Extrait de page:
------------------------------------

La société DT Distribution fait valoir, sur la nullité ou la responsabilité de la société H. que celle-ci n'a pas rédigé et ne lui a pas remis 20 jours avant la signature du contrat le document d'information pré-contractuelle (DIP) prévu à l'article L. 330-3 du Code de commerce et conforme aux dispositions de l'article R. 330-1 du même Code, le DIP invoqué par la société H. étant incomplet et inexact, notamment sur l'état des marchés nationaux et locaux.
Elle soutient que la société H. n'a fait ni d'étude, ni d'état de marché, et encore moins de ses perspectives de développement, ne respectant pas ainsi les dispositions de l'article R. 330-1 4° al 2 du Code de commerce, précisant qu'elle exploitait jusque-là une enseigne Casa, d'activité totalement différente et que la zone de chalandise de Touques était inadaptée au concept H. (zone rurale occupée par des résidents parisiens, résidents permanents s'approvisionnant sur Caen)
Elle affirme que la société H. lui a remis des chiffres d'affaires qui ne correspondaient à aucune réalité locale et qui ne reposaient sur aucune étude du marché local des produits, cette société ayant surévalué de 48 % le marché réel de ses produits, faussant ainsi son appréciation de la rentabilité de la franchise, élément, par nature, déterminant de son consentement.
Elle estime que la société H. n'avait pas le savoir-faire franchissable de son concept en France puisqu'à la date des faits cette société n'avait ni testé ni expérimenté son concept avec un site pilote, son expérience en succursales, dont la rentabilité au demeurant n'est pas précisée, n'étant pas transposable à un magasin franchisé dont les conditions d'exploitation sont radicalement différentes. Elle relève que le franchiseur l'a étouffée en lui imposant dès le début de la relation contractuelle un approvisionnement automatique, qui a très vite occasionné un stock trop important et une trésorerie vite absorbée conduisant aux premiers impayés dès août 2010. Elle fait observer que même le réseau de succursales a largement diminué en France et qu'elle est restée la seule franchisée, jusqu'à ce que la société H. revoie son concept et transforme des succursales en franchises, dans des grandes villes.
Elle soutient que la société H. n'a pas respecté ses obligations d'assistance et de conseil, cette société ne s'étant jamais déplacée dans son point de vente et ne lui ayant jamais proposé de solution pérenne pour qu'elle puisse retrouver un équilibre, notamment en passant en commission affiliation, et qu'elle n'a pas respecté l'engagement essentiel de créer un réseau de franchise.

------------------------------------

Données d'entrée:
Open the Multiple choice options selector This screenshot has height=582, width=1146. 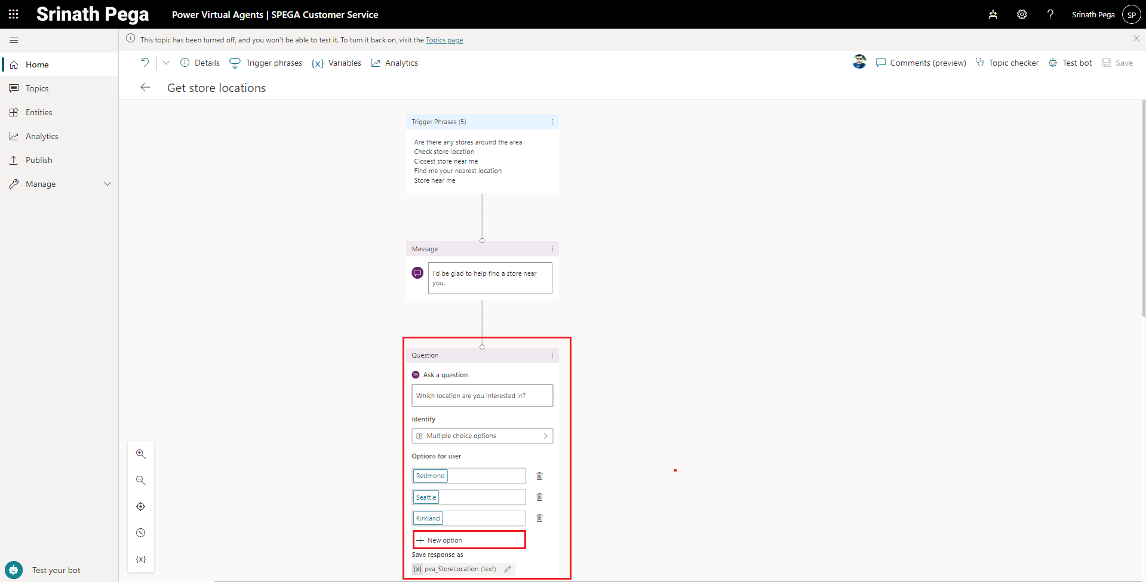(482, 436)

------------------------------------

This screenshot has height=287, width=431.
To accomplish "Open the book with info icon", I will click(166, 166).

------------------------------------

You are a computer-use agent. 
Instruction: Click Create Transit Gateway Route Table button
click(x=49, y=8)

------------------------------------

Travail demandé:
a. D'après l'extrait sur le litige de franchise, de quel pourcentage la société DT Distribution affirme-t-elle que la société H. a surévalué le marché réel de ses produits ?
b. Modifiez les lignes des enregistrements en partant de celle qui contient « You are a computer-use agent. » et en finissant par celle qui contient « click(x=49, y=8) » : remplacez « Route Table » par « Policy Table », laissez tout le reste intact et ne rendez que ces lignes.
L'extrait et les enregistrements n'ont aucun lien entre eux.

Réponses rédigées:
a. De 48 %.

b.
You are a computer-use agent. 
Instruction: Click Create Transit Gateway Policy Table button
click(x=49, y=8)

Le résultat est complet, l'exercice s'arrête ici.